• [Data entries]:
************

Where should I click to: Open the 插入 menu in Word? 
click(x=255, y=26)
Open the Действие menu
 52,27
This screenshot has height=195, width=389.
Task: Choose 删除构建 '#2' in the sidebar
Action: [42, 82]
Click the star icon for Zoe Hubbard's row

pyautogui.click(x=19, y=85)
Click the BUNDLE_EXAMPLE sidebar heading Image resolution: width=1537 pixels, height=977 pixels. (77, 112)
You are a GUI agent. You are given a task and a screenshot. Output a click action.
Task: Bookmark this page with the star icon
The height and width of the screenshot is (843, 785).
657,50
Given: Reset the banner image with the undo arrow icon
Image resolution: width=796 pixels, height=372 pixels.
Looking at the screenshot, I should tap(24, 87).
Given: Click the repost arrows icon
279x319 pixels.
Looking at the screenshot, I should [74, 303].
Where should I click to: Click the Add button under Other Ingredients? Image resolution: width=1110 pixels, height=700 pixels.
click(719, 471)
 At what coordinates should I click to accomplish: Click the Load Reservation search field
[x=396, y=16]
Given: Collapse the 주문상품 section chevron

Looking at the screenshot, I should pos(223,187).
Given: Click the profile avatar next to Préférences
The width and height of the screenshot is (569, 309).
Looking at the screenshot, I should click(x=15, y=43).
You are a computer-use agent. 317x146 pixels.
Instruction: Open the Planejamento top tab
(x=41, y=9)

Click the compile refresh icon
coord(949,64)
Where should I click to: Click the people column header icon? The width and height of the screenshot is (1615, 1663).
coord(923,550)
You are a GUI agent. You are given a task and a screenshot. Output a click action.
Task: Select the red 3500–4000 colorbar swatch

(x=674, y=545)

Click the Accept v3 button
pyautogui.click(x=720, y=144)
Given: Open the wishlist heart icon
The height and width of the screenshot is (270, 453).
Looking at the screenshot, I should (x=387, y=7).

************

• [TASK TO CARRY OUT]:
Reproduce all of the data above verbatim, line for line, with nothing changed.

• [THE RESPONSE]:
Where should I click to: Open the 插入 menu in Word? 
click(x=255, y=26)
Open the Действие menu
 52,27
This screenshot has height=195, width=389.
Task: Choose 删除构建 '#2' in the sidebar
Action: [42, 82]
Click the star icon for Zoe Hubbard's row

pyautogui.click(x=19, y=85)
Click the BUNDLE_EXAMPLE sidebar heading Image resolution: width=1537 pixels, height=977 pixels. (77, 112)
You are a GUI agent. You are given a task and a screenshot. Output a click action.
Task: Bookmark this page with the star icon
The height and width of the screenshot is (843, 785).
657,50
Given: Reset the banner image with the undo arrow icon
Image resolution: width=796 pixels, height=372 pixels.
Looking at the screenshot, I should tap(24, 87).
Given: Click the repost arrows icon
279x319 pixels.
Looking at the screenshot, I should [74, 303].
Where should I click to: Click the Add button under Other Ingredients? Image resolution: width=1110 pixels, height=700 pixels.
click(719, 471)
 At what coordinates should I click to accomplish: Click the Load Reservation search field
[x=396, y=16]
Given: Collapse the 주문상품 section chevron

Looking at the screenshot, I should pos(223,187).
Given: Click the profile avatar next to Préférences
The width and height of the screenshot is (569, 309).
Looking at the screenshot, I should click(x=15, y=43).
You are a computer-use agent. 317x146 pixels.
Instruction: Open the Planejamento top tab
(x=41, y=9)

Click the compile refresh icon
coord(949,64)
Where should I click to: Click the people column header icon? The width and height of the screenshot is (1615, 1663).
coord(923,550)
You are a GUI agent. You are given a task and a screenshot. Output a click action.
Task: Select the red 3500–4000 colorbar swatch

(x=674, y=545)

Click the Accept v3 button
pyautogui.click(x=720, y=144)
Given: Open the wishlist heart icon
The height and width of the screenshot is (270, 453).
Looking at the screenshot, I should (x=387, y=7).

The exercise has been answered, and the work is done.